Re: [PATCH] mm/userfaultfd: fix memory corruption due to writeprotect

From: Linus Torvalds
Date: Wed Dec 23 2020 - 04:47:16 EST


On Tue, Dec 22, 2020 at 4:01 PM Linus Torvalds
<torvalds@xxxxxxxxxxxxxxxxxxxx> wrote:
>
> The more I look at the mprotect code, the less I like it. We seem to
> be much better about the TLB flushes in other places (looking at
> mremap, for example). The mprotect code seems to be very laissez-faire
> about the TLB flushing.

No, this doesn't help.

> Does adding a TLB flush to before that
>
> pte_unmap_unlock(pte - 1, ptl);
>
> fix things for you?

It really doesn't fix it. Exactly because - as pointed out earlier -
the actual page *copy* happens outside the pte lock.

So what can happen is:

- CPU 1 holds the page table lock, while doing the write protect. It
has cleared the writable bit, but hasn't flushed the TLB's yet

- CPU 2 did *not* have the TLB entry, sees the new read-only state,
takes a COW page fault, and reads the PTE from memory (into
vmf->orig_pte)

- CPU 2 correctly decides it needs to be a COW, and copies the page contents

- CPU 3 *does* have a stale TLB (because TLB invalidation hasn't
happened yet), and writes to that page in users apce

- CPU 1 now does the TLB invalidate, and releases the page table lock

- CPU 2 gets the page table lock, sees that its PTE matches
vmf->orig_pte, and switches it to be that writable copy of the page.

where the copy happened before CPU 3 had stopped writing to the page.

So the pte lock doesn't actually matter, unless we actually do the
page copy inside of it (on CPU2), in addition to doing the TLB flush
inside of it (on CPU1).

mprotect() is actually safe for two independent reasons: (a) it does
the mmap_sem for writing (so mprotect can't race with the COW logic at
all), and (b) it changes the vma permissions so turning something
read-only actually disables COW anyway, since it won't be a COW, it
will be a SIGSEGV.

So mprotect() is irrelevant, other than the fact that it shares some
code with that "turn it read-only in the page tables".

fork() is a much closer operation, in that it actually triggers that
COW behavior, but fork() takes the mmap_sem for writing, so it avoids
this too.

So it's really just userfaultfd and that kind of ilk that is relevant
here, I think. But that "you need to flush the TLB before releasing
the page table lock" was not true (well, it's true in other
circumstances - just not *here*), and is not part of the solution.

Or rather, if it's part of the solution here, it would have to be
matched with that "page copy needs to be done under the page table
lock too".

Linus

## INFORMATION SUPPLIED
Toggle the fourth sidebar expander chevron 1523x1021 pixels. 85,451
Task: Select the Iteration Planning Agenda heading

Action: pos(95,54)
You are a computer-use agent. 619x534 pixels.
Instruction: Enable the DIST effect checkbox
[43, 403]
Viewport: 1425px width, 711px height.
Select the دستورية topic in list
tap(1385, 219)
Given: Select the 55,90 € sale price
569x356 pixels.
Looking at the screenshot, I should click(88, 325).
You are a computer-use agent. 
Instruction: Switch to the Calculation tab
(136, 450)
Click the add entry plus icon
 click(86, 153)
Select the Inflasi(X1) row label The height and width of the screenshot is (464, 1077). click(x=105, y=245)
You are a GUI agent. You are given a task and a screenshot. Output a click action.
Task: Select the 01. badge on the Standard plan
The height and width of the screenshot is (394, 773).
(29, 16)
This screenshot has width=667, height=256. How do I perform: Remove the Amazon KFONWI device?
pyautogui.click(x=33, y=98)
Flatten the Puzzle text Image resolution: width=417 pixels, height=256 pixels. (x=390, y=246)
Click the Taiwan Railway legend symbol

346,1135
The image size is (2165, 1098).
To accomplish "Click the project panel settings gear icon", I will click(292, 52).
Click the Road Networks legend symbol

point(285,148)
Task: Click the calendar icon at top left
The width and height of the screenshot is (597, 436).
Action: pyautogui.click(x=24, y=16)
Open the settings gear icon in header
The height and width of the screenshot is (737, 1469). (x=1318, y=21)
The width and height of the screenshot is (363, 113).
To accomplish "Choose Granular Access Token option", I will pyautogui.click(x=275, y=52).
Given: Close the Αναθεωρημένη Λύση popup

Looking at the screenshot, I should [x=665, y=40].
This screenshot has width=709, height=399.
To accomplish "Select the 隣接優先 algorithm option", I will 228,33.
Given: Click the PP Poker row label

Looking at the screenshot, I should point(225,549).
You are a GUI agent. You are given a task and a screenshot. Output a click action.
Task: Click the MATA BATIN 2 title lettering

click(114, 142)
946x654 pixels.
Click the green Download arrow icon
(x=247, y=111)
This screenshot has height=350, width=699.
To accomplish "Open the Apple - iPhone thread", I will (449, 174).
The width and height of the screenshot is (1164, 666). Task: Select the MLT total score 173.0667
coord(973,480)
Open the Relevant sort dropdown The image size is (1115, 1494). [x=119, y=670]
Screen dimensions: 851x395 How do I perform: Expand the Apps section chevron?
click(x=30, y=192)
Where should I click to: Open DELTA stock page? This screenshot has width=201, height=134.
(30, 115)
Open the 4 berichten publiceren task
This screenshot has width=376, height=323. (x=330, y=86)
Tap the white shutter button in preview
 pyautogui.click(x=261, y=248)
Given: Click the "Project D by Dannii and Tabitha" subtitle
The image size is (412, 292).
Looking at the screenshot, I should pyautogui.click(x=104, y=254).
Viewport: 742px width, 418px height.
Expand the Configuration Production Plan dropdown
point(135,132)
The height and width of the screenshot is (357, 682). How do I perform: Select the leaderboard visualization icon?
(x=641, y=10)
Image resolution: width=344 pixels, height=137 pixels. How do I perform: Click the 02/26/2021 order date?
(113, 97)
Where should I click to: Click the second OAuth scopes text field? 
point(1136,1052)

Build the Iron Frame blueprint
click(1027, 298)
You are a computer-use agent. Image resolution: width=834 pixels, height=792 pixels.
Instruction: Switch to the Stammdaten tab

## SHORT PROBLEM
Answer these questions about the kernel mailing-list reply:
1. What does fork() take for writing?
2. Why can CPU 3 still write to the page in the scenario?
3. When mprotect() turns something read-only, what happens instead of a COW?

## FULL RESPONSE
1. The mmap_sem.
2. It has a stale TLB because TLB invalidation hasn't happened yet.
3. A SIGSEGV.